Editorial for Portfolio-Lg102015

Reliving a Rape 

Should a rapist still have the right to an education at the same school as their victim? This question was recently posed in a New York High School when a girl was raped by a boy in her graduating class. This case went to court and Taylor was issued a protection order against Elias. Surprisingly and sadly, this “protective order”, didn’t protect Taylor at school. Elias had signed a confession, but Taylor, understandably, still felt scared in the presence of Elias. 

Taylor was a rape victim who was dealing with a very traumatic experience during her senior year. She had to face her assailant every day for the rest of the year. Taylor relived the traumatic experience every time she saw him at school. She was only at the young age of seventeen years old when she accused Elias of rape. Not even reaching the full age of an adult, she built up the courage to speak up about the horrible situation that happened to her, that sadly many girls also experience. She filed a police report right away but then had to prepare to endure the lengthy legal process that would soon occur. 

Throughout this very enduring legal process, Elias was protected by Niagara Wheatfield High School as he was viewed by the administration as “innocent until proven guilty”. To start off with, that could obviously make Taylor feel defeated because she is alone trying to prove what happened, as her school is backing up her assailant. Taylor remained in a very vulnerable state during this time, and sometimes she couldn’t even pick herself up to go to school, knowing Elias would be there. Niagara Wheatfield High School didn’t conduct their protection of students properly, because Taylors “learning” environment, turned into a horrible environment. 
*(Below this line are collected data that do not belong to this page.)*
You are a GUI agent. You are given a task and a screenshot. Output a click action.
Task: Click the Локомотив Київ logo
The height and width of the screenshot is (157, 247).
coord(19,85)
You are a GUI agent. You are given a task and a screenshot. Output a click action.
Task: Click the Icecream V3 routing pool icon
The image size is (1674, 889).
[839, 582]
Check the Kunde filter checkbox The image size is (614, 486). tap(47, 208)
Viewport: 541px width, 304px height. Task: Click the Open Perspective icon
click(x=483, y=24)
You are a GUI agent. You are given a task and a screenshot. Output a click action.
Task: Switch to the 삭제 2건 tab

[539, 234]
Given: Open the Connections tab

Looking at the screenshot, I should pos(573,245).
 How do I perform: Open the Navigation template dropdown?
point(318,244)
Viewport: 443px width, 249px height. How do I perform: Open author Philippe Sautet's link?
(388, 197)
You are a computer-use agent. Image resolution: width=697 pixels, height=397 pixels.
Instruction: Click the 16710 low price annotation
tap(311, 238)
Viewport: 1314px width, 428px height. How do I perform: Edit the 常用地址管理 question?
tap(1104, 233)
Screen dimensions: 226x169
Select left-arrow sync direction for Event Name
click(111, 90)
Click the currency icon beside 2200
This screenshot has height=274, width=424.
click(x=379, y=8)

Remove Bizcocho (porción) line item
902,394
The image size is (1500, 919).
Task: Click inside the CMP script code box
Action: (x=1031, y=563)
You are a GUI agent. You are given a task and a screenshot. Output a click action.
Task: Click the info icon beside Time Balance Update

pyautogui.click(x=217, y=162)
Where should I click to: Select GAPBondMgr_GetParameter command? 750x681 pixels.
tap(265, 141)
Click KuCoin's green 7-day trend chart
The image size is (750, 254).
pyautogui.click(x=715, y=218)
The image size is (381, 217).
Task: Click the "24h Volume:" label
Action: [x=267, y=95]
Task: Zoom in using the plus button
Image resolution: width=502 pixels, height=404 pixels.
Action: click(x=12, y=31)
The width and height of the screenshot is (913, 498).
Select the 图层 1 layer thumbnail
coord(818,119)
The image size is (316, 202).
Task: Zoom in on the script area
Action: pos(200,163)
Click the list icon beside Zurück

The author believes that the court should have instructed law enforcement and the school to coordinate with one another to keep her safe from Elias. Personally, I believe Elias should have had another form of schooling put in place during the duration of the trial. I think Elias being at school and Taylor having to see him everyday was just like adding fuel to the fire. There are many options that could have been put in place such as Elias being homeschooled for a certain period of time or going to school after hours. I do believe everyone deserves a chance at a fair trial, but in cases like this there needs to be actions but in place during the duration of court. Sadly, Taylor entrusted the school to protect her when she spoke up about the violent crime that was enacted on her, and they broke her trust. Students are always told their whole life by teachers that school is a learning and safe environment. But that wasn’t the case for Taylor. No student should feel this way, and school should always be a safe place for every student to learn and be among one another. 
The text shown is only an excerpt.